(SUPPLIED TEXT)
The last-minute passage of the legislation comes after the Senate punted the bill last week as a burgeoning fight over the Supreme Court has diminished day-to-day cooperation in the chamber. Republicans had hoped to pass the continuing resolution (CR), which continues funding at fiscal 2020 levels, last week, but argue Democrats wanted to keep them off the campaign trail in the final stretch of the election.

“Right now I think they’re just trying to throw a wrench into anything we do. Obviously it’s retribution for the decision on the court and they just want to be difficult. I don’t know why, it doesn’t make sense to me either to bring everybody back,” said Sen. John Thune (R-S.D.).

To avoid a shutdown on Dec. 12, lawmakers and the Trump administration will need to pass either another CR or a dozen fiscal 2021 funding bills.

Getting a deal on all 12 appropriations bills would be a herculean task given the deep disagreements between the two parties and the short timeframe. The outcome of the November elections will also play a role: If Democrats win back the White House and the Senate majority they could try to pass another CR into early 2021, when they would have more leverage.

(WHAT THIS TASK INVOLVES)
Resume the news piece on the Senate's stopgap spending bill, continuing from its last sentence.

(EXTRACTED MATERIAL)
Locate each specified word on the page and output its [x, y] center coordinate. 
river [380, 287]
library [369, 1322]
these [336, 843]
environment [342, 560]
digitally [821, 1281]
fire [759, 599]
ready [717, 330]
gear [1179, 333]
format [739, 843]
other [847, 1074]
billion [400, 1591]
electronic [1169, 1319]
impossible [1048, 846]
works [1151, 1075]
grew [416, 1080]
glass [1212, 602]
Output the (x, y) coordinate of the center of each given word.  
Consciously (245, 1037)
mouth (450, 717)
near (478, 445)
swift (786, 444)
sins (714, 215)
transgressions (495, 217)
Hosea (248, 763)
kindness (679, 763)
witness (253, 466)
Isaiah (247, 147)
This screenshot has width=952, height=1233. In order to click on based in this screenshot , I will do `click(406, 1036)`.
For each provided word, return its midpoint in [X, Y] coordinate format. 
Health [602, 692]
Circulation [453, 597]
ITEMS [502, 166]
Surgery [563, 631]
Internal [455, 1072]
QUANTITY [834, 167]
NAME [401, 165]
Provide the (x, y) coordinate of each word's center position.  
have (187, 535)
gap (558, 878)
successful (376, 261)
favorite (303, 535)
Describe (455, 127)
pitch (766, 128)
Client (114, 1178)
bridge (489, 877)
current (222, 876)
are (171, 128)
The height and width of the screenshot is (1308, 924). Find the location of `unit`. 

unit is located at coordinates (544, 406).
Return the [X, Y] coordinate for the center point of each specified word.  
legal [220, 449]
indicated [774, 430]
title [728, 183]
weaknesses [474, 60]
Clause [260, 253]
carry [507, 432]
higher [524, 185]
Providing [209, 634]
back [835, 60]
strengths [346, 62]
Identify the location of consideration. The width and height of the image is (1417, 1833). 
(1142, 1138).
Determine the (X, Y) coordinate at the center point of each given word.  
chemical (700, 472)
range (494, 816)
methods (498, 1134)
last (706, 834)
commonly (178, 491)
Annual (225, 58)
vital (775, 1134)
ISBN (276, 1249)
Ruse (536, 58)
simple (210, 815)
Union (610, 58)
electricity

(RESULT BELOW)
Though the House has passed 10 of the 12 fiscal 2021 spending bills, the Senate has not taken up any amid a disagreement in the Appropriations Committee about the amendment process.

“It was a demonstration of failure … to the extent that what we ought to be doing is passing 12 appropriation bills in the House, 12 appropriation bills in the Senate,” House Majority Leader Steny Hoyer (D-Md.) told reporters about the need for a CR. “That did not happen. It has not been happening.”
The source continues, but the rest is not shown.